Let $(X, \mathcal{T})$ be a topological space. Suppose $A \in \mathcal{T}$. We define the interior of $A$, the closure of $A$ and the boundary of $A$ as follows:
$\operatorname{int}A=\lbrace x \in A\mid A \in \gamma(x) \rbrace$, where $\gamma(x)$ denotes the neighborhood filter of $x$.

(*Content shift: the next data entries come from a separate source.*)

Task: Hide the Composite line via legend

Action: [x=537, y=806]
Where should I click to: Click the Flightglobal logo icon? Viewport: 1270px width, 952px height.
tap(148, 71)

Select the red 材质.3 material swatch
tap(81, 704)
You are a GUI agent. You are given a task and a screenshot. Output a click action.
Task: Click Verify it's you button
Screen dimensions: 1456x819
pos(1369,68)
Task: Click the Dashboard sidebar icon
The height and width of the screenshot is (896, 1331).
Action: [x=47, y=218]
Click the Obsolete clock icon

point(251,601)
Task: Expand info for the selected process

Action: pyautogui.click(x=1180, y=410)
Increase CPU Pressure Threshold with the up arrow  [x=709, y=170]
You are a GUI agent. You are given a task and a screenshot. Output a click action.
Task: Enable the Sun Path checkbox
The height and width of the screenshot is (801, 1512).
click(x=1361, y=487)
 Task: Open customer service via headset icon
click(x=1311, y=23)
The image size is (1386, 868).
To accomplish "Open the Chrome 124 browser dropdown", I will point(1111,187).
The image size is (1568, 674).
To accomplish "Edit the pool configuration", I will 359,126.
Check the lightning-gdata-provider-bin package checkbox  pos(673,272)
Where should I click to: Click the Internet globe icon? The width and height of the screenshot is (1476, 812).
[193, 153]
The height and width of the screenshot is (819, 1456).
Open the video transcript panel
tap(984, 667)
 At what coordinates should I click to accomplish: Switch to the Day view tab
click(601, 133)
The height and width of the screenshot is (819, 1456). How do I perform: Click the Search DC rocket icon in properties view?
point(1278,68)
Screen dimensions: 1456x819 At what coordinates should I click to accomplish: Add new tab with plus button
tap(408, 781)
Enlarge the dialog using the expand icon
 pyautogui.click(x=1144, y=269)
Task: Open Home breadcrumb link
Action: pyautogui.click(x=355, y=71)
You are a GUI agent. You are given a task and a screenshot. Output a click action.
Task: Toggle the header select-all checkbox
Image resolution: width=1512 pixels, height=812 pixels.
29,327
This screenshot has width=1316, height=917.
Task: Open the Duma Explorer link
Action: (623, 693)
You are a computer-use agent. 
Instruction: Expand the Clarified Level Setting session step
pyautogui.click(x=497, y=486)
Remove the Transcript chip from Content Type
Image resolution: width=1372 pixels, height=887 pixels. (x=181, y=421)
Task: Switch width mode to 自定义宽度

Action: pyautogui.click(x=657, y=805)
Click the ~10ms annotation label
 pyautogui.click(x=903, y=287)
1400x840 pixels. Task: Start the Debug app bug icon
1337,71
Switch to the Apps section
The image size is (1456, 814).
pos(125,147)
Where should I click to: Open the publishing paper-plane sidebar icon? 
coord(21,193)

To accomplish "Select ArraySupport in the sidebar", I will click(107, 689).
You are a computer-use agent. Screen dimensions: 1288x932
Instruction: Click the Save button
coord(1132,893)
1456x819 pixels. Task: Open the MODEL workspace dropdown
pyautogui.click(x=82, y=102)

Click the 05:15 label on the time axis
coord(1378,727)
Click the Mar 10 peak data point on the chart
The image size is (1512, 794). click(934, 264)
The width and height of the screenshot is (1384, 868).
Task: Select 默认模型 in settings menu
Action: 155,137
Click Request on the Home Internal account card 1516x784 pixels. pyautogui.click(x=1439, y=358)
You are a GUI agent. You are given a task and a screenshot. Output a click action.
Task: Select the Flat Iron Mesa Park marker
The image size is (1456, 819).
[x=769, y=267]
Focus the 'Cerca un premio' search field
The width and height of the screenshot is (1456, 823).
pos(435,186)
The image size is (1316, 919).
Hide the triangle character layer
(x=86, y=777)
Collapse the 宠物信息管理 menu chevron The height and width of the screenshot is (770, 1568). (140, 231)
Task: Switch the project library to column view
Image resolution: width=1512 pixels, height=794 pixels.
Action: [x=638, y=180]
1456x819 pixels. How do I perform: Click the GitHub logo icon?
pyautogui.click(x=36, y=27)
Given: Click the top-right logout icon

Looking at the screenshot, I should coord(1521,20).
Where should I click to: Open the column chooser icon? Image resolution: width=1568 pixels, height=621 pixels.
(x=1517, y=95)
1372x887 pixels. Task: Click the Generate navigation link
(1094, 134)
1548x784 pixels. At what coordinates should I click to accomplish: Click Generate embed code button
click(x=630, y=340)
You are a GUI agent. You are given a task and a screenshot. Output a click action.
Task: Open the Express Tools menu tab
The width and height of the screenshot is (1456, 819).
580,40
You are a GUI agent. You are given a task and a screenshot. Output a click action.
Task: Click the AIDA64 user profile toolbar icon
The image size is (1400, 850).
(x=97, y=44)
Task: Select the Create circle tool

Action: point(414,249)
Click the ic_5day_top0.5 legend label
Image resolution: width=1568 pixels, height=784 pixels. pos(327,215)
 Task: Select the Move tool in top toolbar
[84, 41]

$\operatorname{cl}A=\lbrace x \in X\mid \forall V \in \gamma(x): V \cap A \neq \emptyset \rbrace$
$\partial A= \operatorname{cl}A \cap \operatorname{cl}(X\setminus A)$
How do you prove that $\operatorname{int}(\partial A) = \emptyset$? I already have that $\operatorname{int}(\partial A)=\operatorname{int}(\operatorname{cl}A \setminus A)$, but how do you continue from this point?
When A is open
int $\partial$A = int (cl A $\cap$ cl $A^c$)
= int cl A $\cap$ int cl A$^c$ = int cl A - cl int A
= int cl A - cl A = empty set.
The crutial step uses the important
self dual theorem of topological duality.
cl K$^c$ = (int K)$^c$; int K$^c$ = (cl K)$^c$